Malgré quelques avancées depuis une dizaine d’années, il semble qu’on n’ait pas encore trouvé les bonnes conditions pour encourager les professeurs à s’investir en pédagogie universitaire. C’est du moins ce que déplorent deux professionnelles qui se questionnent sur ce qui nuit au développement pédagogique des profs. Elles identifient quelques facteurs négatifs, dont
- un manque de réelle valorisation de la pédagogie universitaire et son pendant : la survalorisation de la recherche;
- la préférence des administrateurs et des professeurs pour le format d’ateliers avec spécialistes alors qu’il n’est pas le plus approprié pour favoriser des apprentissages en profondeurs;
- la sensibilité extrême de certains professeurs à toute forme de remise en question de leur enseignement, surtout si elle provient de non-professeurs;
- une « aversion » pour le « jargon » pédagogique.
Le sujet de la pratique réflexive sur son enseignement a été abordé lors du 8e Colloque des Questions de pédagogie dans l’enseignement supérieur (QPES) à Brest, du 17 au 19 juin 2015 et ce, par une question sur l’innovation. C’est ainsi qu’on apprend ce que fait depuis 2012, l’Institut Lasalle Beauvais (école d’ingénieurs en France)
- la pédagogie a été réinscrite dans le plan stratégique de l’établissement, et un conseil de perfectionnement en pédagogie, qui se réunit une fois par an, a été créé;
- Un “rendez-vous pédagogique” a lieu une fois par mois autour de thèmes tels que l’évaluation interactive d’un rapport de stage, le cours idéal ou encore l’évaluation des apprentissages. Objectifs : échanger sur les pratiques pédagogiques et les difficultés rencontrées. Entre 25 et 30% du corps enseignant qui se compose d’une centaine d’enseignants-chercheurs a déjà participé à ce type de rencontre;
- Trois jours de formation continue facultatifs, mais obligatoires pour la petite dizaine de nouveaux entrants, sont également proposés chaque année;
- la création d’une cellule d’appui à l’enseignement et l’embauche de 5 conseillers pédagogiques pour soutenir les nouveaux enseignants et leurs innovations.
À l’Insa de Toulouse, l’INP Toulouse, les Mines d’Albi et l’ISAE, on a ciblé les professeurs nouvellement embauchés :
on leur offre formation sur 10 jours la première année, et 5 jours la deuxième année. “Nous commençons par expliquer ce qu’est la pédagogie, nous les aidons à construire un enseignement, et nous travaillons sur les bonnes pratiques dans l’enseignement traditionnel sans aller tout de suite sur l’innovation. Petit à petit, nous introduisons des notions de pédagogie active.” Le cycle se termine par deux journées autour de l’apprentissage par problèmes et par projets.

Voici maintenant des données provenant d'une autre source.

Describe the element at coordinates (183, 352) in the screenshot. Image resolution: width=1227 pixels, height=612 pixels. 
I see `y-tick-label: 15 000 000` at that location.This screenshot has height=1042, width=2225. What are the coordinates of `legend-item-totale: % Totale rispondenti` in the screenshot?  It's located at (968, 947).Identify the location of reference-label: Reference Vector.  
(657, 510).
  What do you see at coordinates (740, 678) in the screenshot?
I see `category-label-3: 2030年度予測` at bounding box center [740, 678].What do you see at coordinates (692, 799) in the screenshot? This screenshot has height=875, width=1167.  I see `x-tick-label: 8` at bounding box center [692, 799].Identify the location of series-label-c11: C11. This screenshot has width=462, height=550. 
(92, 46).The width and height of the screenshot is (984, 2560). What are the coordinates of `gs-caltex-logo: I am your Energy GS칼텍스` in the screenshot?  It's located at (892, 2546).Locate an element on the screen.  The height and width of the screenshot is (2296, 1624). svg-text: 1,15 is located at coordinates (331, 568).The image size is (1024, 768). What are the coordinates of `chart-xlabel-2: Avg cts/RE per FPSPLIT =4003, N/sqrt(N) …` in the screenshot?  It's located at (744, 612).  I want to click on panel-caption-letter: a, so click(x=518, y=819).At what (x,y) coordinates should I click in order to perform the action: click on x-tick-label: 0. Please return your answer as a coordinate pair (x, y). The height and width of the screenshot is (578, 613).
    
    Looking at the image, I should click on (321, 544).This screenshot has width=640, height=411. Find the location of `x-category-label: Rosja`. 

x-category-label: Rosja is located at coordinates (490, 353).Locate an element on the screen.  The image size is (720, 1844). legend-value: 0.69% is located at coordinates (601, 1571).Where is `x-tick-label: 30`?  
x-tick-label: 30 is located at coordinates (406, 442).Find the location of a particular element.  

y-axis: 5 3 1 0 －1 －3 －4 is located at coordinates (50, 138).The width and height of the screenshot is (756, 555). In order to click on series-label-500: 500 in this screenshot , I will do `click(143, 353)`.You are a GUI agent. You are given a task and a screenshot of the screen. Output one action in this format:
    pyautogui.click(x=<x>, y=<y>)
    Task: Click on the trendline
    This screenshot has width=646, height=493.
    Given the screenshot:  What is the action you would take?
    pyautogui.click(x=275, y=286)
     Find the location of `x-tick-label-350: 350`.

Une phrase m’a frappée : [c]’est l’évaluation des enseignements par les étudiants, mis en place depuis une douzaine d’années, qui sert d’indicateur qualité. Bien qu’elle semble pleine de bons sens – on aimerait y croire, cette affirmation ne prend aucunement en considération le fait qu’un certain nombre d’étudiants n’apprécient pas les innovations parce qu’elles exigent d’eux de sortir d’une passivité pour devenir participants à leur formation. Il n’est pas rare que les évaluations des cours où les enseignants ont fait preuve d’innovation dans leurs approches soient négatives, du moins au début.
Sources –
Bali, Mah et Bessette Skallerup, Lee. Towards a Critical Approach to Faculty Development. Hybrid Pedagogy (blogue). 23 juin 2015.
Taquet, Morgane. Comment former des profs innovants? EducProfs.fr. 23 juin 2015.